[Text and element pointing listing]
* * *
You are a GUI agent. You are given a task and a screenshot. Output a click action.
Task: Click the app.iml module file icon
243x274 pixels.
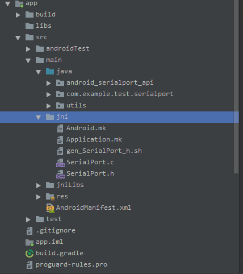(30, 242)
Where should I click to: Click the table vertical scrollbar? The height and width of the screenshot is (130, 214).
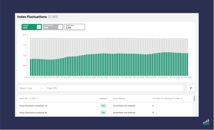194,99
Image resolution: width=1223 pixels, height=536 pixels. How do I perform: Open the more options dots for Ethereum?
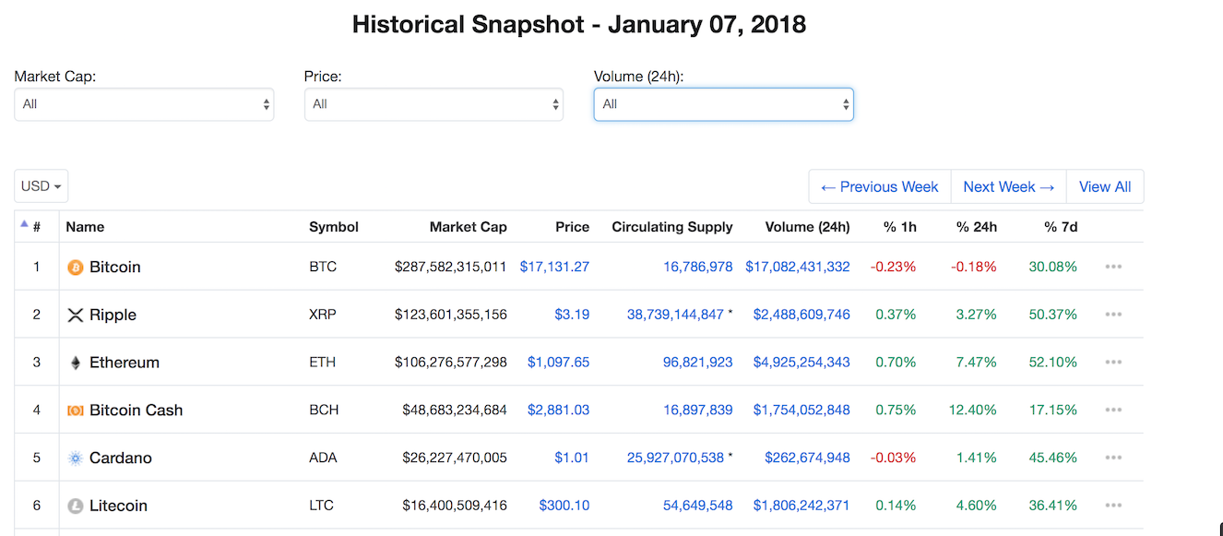click(1113, 363)
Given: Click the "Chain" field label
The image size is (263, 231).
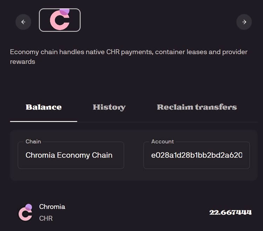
* * *
# Set problem
Quote the entire listing above line for line and leave the pictures out.

# The reply
You are a GUI agent. You are given a task and a screenshot. Output a click action.
Task: Click the app.iml module file icon
243x274 pixels.
(30, 242)
Where should I click to: Click the table vertical scrollbar? The height and width of the screenshot is (130, 214).
194,99
Image resolution: width=1223 pixels, height=536 pixels. How do I perform: Open the more options dots for Ethereum?
click(1113, 363)
Given: Click the "Chain" field label
The image size is (263, 231).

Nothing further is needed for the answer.